KUALA LUMPUR, Oct 12 — Pejuang Youth has urged the government to call off the establishment of Digital Nasional Berhad (DNB) to build and operate Malaysia’s 5G network, arguing that this would risk the future of Malaysia’s economic and digital industry.
Pejuang Youth’s Abu Hafiz Salleh Hudin and the party’s Treasury and Communications Bureau disputed the government’s assertion that using DNB to manage the country’s 5G infrastructure would lead to lower prices and faster connectivity.
He argued that DNB would incur additional costs as it must either build or lease new infrastructure, adding that it would be cheaper for existing telcos to undertake the development as they already have existing infrastructure they could use and share.
“Countries like Kenya, Russia and South Africa no longer practice Single Wholesale Network (SWN) policy, while Belarus, Mexico and Rwanda recorded heavy losses resulting from such policies.
“In fact, DNB will also pose other risks to local industries and consumers such as the safety and resilience of 5G networks that could lead to a single point of failure if these 5G networks are not built and managed properly,” he said in a statement.
Abu Hafiz said that without commercial terms for the 5G spectrum network, the government could lose a potential profit of RM5 billion, noting that in 2016, the government was able to collect over RM7 billion profits from the sale of spectrum networks between 900MHZ and 1800MHZ at no cost to set up any government-owned company.
“The sale of 5G spectrum to private telecommunications companies has benefited the Thai government at RM12 billion and Bangladesh at RM3.5 billion. When the Government says the country has no money, why is this way, which benefits the country, not being used?” Abu Hafiz questioned.
He said that as DNB was wholly owned by the Ministry of Finance (MoF), Malaysian taxpayers would be the ones to pay the price of any of its financial and operational management failures.
“To provide 5G network infrastructure, DNB has awarded an RM11 billion contract to a single company, Ericsson.
“Being aware of the fact that DNB is wholly owned by the Malaysian government through MoF, what is the debt repayment plan for the purpose of spending on building this 5G network?” he said.

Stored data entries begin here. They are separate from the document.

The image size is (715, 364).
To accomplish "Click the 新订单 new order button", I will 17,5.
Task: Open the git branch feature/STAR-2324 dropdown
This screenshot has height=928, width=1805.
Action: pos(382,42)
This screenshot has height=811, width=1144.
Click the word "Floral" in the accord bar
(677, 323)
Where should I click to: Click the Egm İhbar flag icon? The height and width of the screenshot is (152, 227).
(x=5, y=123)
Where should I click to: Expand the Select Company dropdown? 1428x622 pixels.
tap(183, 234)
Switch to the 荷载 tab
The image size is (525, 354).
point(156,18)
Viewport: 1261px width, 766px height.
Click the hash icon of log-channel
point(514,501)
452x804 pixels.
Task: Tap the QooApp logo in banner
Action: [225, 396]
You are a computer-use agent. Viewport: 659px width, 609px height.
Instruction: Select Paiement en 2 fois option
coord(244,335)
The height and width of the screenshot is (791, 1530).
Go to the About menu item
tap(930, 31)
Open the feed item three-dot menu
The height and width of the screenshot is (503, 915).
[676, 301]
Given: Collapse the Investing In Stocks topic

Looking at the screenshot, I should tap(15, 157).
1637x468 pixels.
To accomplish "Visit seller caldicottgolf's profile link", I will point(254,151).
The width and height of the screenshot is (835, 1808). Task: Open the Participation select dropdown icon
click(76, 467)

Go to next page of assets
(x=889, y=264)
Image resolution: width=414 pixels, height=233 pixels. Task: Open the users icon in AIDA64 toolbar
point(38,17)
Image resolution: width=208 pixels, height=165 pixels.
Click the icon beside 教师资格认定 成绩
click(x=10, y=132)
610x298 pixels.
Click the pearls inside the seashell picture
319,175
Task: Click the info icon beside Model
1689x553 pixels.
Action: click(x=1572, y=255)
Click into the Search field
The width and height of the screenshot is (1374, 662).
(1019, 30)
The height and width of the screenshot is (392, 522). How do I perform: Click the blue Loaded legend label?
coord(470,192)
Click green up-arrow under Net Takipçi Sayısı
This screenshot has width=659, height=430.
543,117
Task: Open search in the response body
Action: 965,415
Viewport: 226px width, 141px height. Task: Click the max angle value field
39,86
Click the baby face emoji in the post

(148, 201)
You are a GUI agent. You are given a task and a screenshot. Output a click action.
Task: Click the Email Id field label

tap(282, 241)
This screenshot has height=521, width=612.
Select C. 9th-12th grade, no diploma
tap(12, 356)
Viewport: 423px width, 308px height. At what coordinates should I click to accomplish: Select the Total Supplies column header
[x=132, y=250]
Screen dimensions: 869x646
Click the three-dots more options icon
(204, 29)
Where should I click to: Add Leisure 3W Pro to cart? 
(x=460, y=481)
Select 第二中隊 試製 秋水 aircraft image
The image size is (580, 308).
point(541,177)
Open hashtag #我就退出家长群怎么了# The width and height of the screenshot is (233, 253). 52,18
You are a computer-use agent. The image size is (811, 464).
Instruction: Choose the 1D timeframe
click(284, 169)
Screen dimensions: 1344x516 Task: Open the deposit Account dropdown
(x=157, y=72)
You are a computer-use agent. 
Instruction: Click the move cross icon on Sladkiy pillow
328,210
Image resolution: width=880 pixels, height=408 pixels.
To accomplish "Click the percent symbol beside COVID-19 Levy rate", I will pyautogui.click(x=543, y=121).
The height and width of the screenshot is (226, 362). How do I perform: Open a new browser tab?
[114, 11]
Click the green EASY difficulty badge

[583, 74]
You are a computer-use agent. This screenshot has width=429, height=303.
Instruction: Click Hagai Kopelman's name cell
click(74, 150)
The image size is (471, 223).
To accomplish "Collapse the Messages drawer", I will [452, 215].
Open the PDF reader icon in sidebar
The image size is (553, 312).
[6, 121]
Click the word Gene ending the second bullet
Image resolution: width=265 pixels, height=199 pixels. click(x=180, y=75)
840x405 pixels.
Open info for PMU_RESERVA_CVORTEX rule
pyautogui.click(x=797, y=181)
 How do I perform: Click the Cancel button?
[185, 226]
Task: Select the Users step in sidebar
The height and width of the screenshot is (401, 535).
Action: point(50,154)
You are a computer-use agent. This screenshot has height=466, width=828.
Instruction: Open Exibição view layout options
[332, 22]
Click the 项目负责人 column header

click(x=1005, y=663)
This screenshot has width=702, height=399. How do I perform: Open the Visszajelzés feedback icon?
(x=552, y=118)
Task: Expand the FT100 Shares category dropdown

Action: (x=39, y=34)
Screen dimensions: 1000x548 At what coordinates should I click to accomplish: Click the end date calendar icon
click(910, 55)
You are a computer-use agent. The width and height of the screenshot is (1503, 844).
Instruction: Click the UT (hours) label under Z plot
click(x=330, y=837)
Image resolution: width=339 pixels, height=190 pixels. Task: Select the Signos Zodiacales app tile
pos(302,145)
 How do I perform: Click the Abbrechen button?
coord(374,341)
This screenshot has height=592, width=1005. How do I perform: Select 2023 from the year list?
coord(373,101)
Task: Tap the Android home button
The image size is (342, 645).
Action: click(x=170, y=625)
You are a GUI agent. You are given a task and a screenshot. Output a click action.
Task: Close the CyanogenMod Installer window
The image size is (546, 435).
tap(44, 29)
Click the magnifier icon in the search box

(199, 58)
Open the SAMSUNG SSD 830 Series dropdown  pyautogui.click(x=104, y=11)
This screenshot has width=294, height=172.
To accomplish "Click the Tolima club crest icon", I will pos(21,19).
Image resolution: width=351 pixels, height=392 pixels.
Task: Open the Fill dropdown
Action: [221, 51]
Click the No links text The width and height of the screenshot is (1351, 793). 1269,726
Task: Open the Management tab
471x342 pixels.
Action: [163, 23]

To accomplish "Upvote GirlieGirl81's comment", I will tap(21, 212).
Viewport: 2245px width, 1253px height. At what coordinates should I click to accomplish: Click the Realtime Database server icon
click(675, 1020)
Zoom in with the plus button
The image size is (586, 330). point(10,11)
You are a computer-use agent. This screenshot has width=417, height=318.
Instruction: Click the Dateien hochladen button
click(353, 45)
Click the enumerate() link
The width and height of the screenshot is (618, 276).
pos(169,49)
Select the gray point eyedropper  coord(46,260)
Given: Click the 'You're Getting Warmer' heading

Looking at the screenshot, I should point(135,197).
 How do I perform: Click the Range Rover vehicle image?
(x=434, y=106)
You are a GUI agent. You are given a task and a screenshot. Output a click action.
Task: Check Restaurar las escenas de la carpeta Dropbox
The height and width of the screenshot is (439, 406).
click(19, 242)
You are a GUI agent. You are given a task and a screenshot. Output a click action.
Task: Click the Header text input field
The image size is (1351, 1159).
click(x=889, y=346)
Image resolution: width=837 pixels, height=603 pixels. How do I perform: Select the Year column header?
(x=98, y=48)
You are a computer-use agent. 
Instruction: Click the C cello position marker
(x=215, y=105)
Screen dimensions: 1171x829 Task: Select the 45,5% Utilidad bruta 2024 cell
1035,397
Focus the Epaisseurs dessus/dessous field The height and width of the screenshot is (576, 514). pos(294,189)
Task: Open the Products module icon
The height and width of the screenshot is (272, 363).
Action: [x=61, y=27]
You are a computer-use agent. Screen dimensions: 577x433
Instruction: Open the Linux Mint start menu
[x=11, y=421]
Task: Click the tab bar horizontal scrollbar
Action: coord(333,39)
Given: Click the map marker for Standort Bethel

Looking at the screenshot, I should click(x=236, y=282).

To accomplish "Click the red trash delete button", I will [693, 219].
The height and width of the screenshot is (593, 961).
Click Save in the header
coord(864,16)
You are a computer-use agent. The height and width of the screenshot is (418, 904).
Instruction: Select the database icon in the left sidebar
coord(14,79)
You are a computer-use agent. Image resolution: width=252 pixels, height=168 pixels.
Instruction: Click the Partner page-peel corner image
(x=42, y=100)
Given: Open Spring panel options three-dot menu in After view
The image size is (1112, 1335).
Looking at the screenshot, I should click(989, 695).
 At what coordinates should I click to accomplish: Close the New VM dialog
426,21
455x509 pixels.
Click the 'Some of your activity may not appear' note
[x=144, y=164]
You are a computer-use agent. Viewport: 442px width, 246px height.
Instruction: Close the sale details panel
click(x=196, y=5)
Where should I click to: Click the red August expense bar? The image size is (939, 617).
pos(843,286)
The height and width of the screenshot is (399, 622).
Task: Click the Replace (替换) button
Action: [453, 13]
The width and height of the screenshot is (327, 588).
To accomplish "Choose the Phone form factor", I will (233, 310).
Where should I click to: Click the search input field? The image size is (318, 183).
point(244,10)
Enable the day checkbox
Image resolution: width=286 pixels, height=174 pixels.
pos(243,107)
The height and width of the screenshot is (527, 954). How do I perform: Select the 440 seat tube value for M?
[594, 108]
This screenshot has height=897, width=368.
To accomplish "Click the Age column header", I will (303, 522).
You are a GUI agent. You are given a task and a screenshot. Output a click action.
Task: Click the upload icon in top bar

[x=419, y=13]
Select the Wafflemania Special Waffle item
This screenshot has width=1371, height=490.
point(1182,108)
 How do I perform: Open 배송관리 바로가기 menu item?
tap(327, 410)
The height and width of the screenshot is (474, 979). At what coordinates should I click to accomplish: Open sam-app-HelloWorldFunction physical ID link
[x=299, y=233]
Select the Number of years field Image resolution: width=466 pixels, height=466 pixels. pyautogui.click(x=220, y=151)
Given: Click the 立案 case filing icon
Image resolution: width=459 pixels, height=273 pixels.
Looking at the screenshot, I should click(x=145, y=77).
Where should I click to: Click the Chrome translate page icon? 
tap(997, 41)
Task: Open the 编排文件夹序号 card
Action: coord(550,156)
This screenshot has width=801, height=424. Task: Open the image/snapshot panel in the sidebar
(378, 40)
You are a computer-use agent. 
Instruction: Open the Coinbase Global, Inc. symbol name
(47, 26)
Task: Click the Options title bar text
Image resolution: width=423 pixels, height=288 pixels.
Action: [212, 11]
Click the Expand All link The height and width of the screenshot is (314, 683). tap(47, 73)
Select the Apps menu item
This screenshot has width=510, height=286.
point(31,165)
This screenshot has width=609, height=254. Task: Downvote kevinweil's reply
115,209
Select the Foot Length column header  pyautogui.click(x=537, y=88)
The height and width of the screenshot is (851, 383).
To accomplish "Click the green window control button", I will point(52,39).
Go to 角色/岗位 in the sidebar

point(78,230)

He also argued that the DNB would weigh on the commercial potential of the country’s existing telcos, some of which were owned by national institutions such as the Employees Provident Fund, Permodalan Nasional Bhd, and Lembaga Tabung Haji, among others.
“The Malaysian government through government-linked companies already has strategic shares in Telekom Malaysia, Axiata, Celcom and Digi.
“Is it appropriate to set up another new company in the same industry? Isn’t it close to matching 1MDB’s modus operandi to the detriment of the government and the people of Malaysia?” he said.
On July 1, DNB partnered with Ericsson (Malaysia) Sdn Bhd to accelerate the deployment of Malaysia’s 5G network and ecosystem.
This concludes the rigorous tender exercise initiated in March 2021, DNB, which is a government-owned special purpose vehicle set up to build, own and operate Malaysia’s 5G infrastructure.
In addition, it said that DNB will securitise future cash flows from its wholesale business via sukuk programmes to finance all other network operating expenditures and to repay all vendor financing arrangements.